Atualmente, as doses do medicamento são armazenadas em sedes regionais e não são disponibilizadas em todos os municípios.

O órgão da Unicamp foi consultado pela equipe do Pronto-Socorro Dr. Edison Mano quando a menina Maria Eduarda Pigatto, de 10 anos, chegou ao local, na manhã de ontem. Ela não resistiu às picadas e morreu 1h30 depois, sem ao menos receber o soro.

O centro dá assistência nesse tipo de atendimento. Bucaretchi afirma que o soro não necessariamente evita morte, mas é muito importante. “Você tem às vezes uma situação dessas, uma criança dessa chega [em estado] grave, uma hora e pouco, com a soroterapia rapidamente eu posso às vezes ter um resultado de boa resposta”, afirma.

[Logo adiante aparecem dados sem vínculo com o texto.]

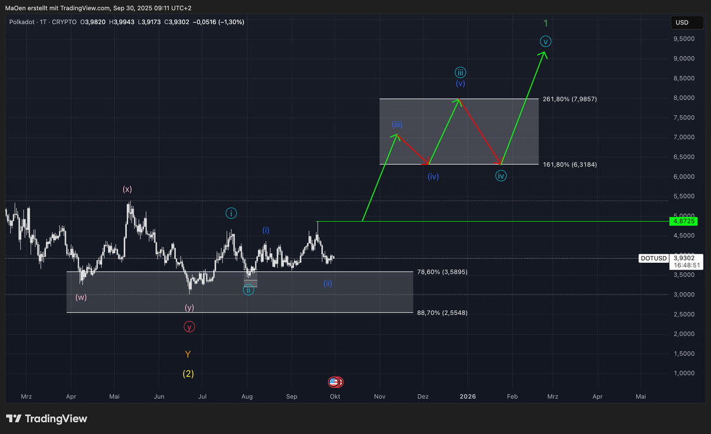
Task: Select the cyan circled iii wave label
Action: pos(460,72)
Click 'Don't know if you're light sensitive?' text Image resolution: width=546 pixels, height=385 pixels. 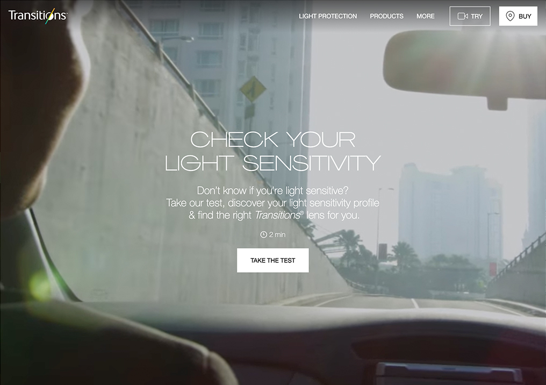(272, 190)
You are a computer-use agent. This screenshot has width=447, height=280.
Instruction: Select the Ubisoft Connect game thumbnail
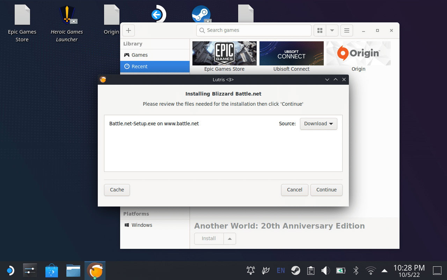[x=291, y=54]

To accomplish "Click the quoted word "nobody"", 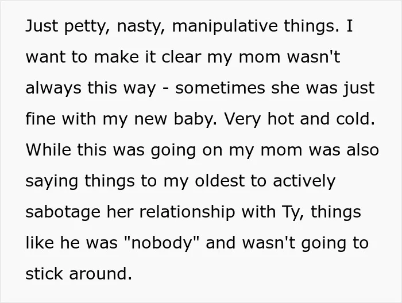I will point(161,243).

“Isso não quer dizer que a criança recebendo soro ela não possa evoluir para um quadro mais grave. Tem alguns que respondem bem, outros não.”

De acordo com o coordenador do CIATox, um dos indicadores de que a picada foi grave e que a vítima precisa tomar o soro é a ocorrência de vômitos sucessivos – justamente o que aconteceu com Maria Eduarda no pronto-socorro. A garota também estava agitada, o que pode ser sinal, em sua visão, de que o cérebro não estava sendo oxigenado.

A política de manter o soro em alguns locais estratégicos precisa mudar, afirma o médico. “Porque hoje o tipo de escorpião amarelo, que causa a maioria dos casos graves no brasil, principalmente no Sudeste, ele teve uma proliferação absurda nos últimos 15 anos”.

De acordo com Bucaretchi, as informações sobre o estado da garota apontam que é quase 100% certo que ela foi atacada por um escorpião amarelo – o padrasto da menina não soube informar se o aracnídeo foi encontrado.

Segundo o médico, esse tipo de escorpião se proliferou muito com a urbanização, o que deixou muita gente sob risco. Bucaretchi afirmou que vai participar de um congresso ainda neste mês, em Curitiba, e que a mudança na política de distribuição do soro deve ser debatida.